**DATA SHOWN**
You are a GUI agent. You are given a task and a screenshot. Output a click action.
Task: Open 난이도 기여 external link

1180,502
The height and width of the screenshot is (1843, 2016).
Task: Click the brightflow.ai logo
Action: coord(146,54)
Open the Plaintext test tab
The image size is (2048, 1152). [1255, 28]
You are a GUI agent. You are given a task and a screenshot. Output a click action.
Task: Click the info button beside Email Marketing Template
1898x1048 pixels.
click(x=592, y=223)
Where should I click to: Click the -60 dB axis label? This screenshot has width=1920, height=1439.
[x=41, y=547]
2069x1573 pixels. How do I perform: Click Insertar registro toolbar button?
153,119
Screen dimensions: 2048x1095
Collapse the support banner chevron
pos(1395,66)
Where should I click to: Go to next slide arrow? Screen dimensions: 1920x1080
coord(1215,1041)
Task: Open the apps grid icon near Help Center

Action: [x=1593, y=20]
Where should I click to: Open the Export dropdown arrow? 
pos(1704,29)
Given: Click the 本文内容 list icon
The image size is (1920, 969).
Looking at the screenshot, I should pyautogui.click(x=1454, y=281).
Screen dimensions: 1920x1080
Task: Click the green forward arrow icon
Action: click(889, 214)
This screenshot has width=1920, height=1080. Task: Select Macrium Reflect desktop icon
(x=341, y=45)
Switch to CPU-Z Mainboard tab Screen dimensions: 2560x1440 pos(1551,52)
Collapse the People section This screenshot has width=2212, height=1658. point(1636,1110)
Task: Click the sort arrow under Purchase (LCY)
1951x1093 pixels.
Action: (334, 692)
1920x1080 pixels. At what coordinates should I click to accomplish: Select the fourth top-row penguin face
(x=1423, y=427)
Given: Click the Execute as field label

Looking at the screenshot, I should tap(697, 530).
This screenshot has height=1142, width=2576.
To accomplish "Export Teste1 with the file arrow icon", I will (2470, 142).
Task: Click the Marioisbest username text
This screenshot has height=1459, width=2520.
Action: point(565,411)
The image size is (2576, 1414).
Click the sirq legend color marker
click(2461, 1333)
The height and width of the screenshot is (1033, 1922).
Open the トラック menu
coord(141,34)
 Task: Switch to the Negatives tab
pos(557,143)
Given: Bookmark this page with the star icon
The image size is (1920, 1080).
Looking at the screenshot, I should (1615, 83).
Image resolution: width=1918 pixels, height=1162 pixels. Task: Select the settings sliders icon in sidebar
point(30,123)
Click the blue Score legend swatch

**WHAT YOU NEED TO DO**
Where a line above contains the word "with", copy that line.

**WRITTEN RESPONSE**
To accomplish "Export Teste1 with the file arrow icon", I will (2470, 142).
Given: Bookmark this page with the star icon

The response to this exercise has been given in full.